Tuberous Sclerosis Complex (TSC) is a genetic disorder caused by mutations in TSC1 or TSC2 , and patients frequently have epilepsy, autism spectrum disorder, and/or intellectual disability, as well as other systemic manifestations. In this study, we differentiated human induced pluripotent stem cells (iPSCs) from a female patient with TSC with one or two mutations in TSC2 into neurons using induced expression of NGN2 to examine neuronal dysregulation associated with the neurological symptoms in TSC. Using this method, neuronal differentiation was comparable between the three genotypes of iPSCs. We observed that TSC2 +/- neurons show mTORC1 hyperactivation and associated increased cell body size and process outgrowth, as well as exacerbation of the abnormalities by loss of the second allele of TSC2 in TSC2 -/- neurons. Interestingly, iPSC-derived neurons with either a single or biallelic mutation in TSC2 demonstrated hypersynchrony and down-regulation of FMRP targets. However, only neurons with biallelic mutations of TSC2 demonstrated hyperactivity and transcriptional dysregulation observed in cortical tubers. These data demonstrate that loss of one allele of TSC2 is sufficient to cause some morphological and physiological changes in human neurons but that biallelic mutations in TSC2 are necessary to induce gene expression dysregulation present in cortical tubers. Finally, we found that treatment of iPSC-derived neurons with rapamycin reduced neuronal activity and partially reversed gene expression abnormalities, demonstrating that mTOR dysregulation contributes to both phenotypes. Therefore, biallelic mutations in TSC2 and associated molecular dysfunction, including mTOR hyperactivation, may play a role in the development of cortical tubers.
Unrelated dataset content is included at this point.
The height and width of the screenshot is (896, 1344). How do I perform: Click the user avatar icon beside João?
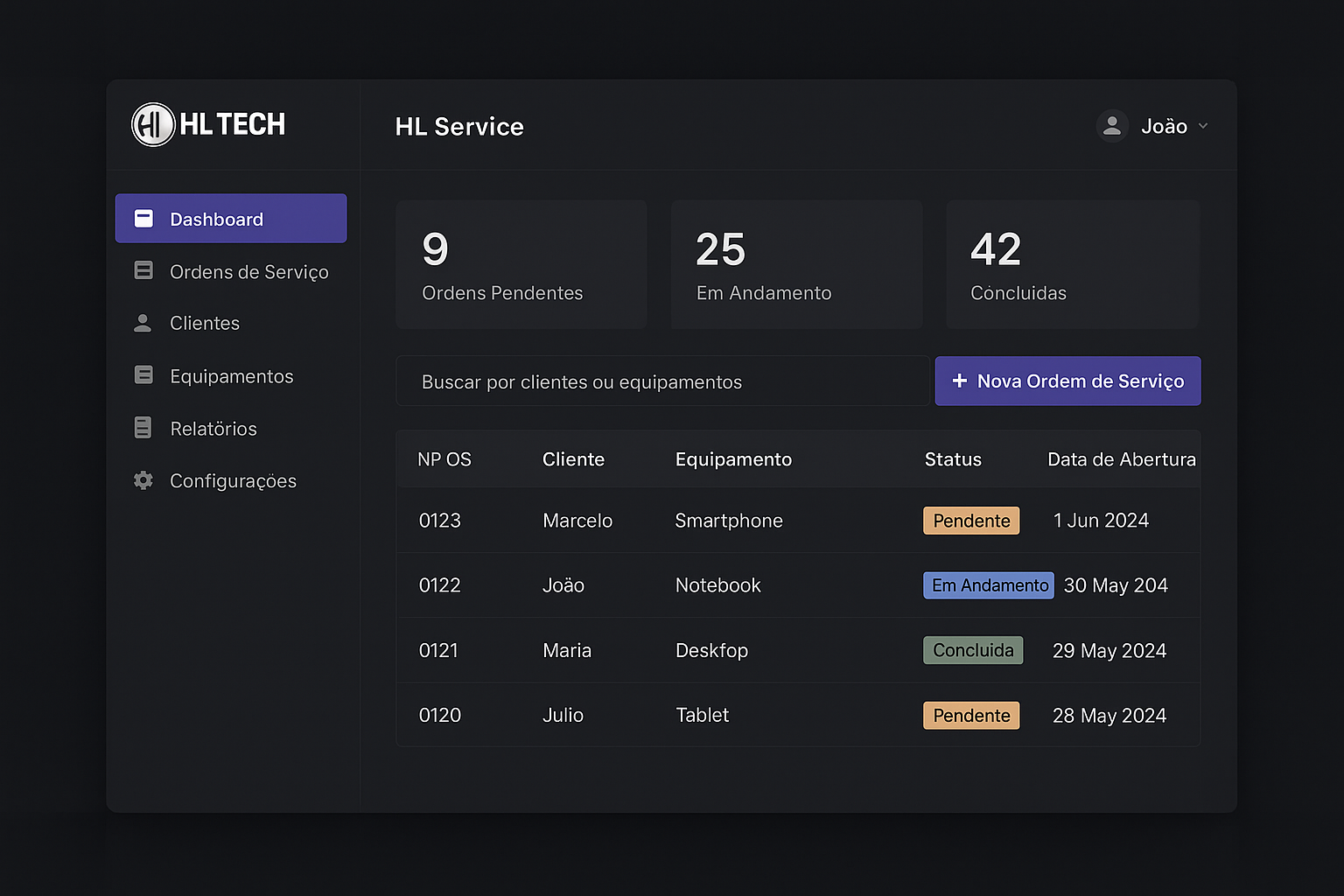tap(1112, 126)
SIGNIFICANCE STATEMENT In this study, we examined neurons derived from iPSCs with two, one, or no functional TSC2 alleles, and we found that loss of one or both alleles of TSC2 results in mTORC1 hyperactivation and specific neuronal abnormalities. However, only biallelic mutations in TSC2 resulted in elevated neuronal activity and up-regulation of cell adhesion genes that is also observed in cortical tubers. These data suggest that loss of heterozygosity of TSC1 or TSC2 may play an important role in the development of cortical tubers and, potentially epilepsy, in patients with TSC.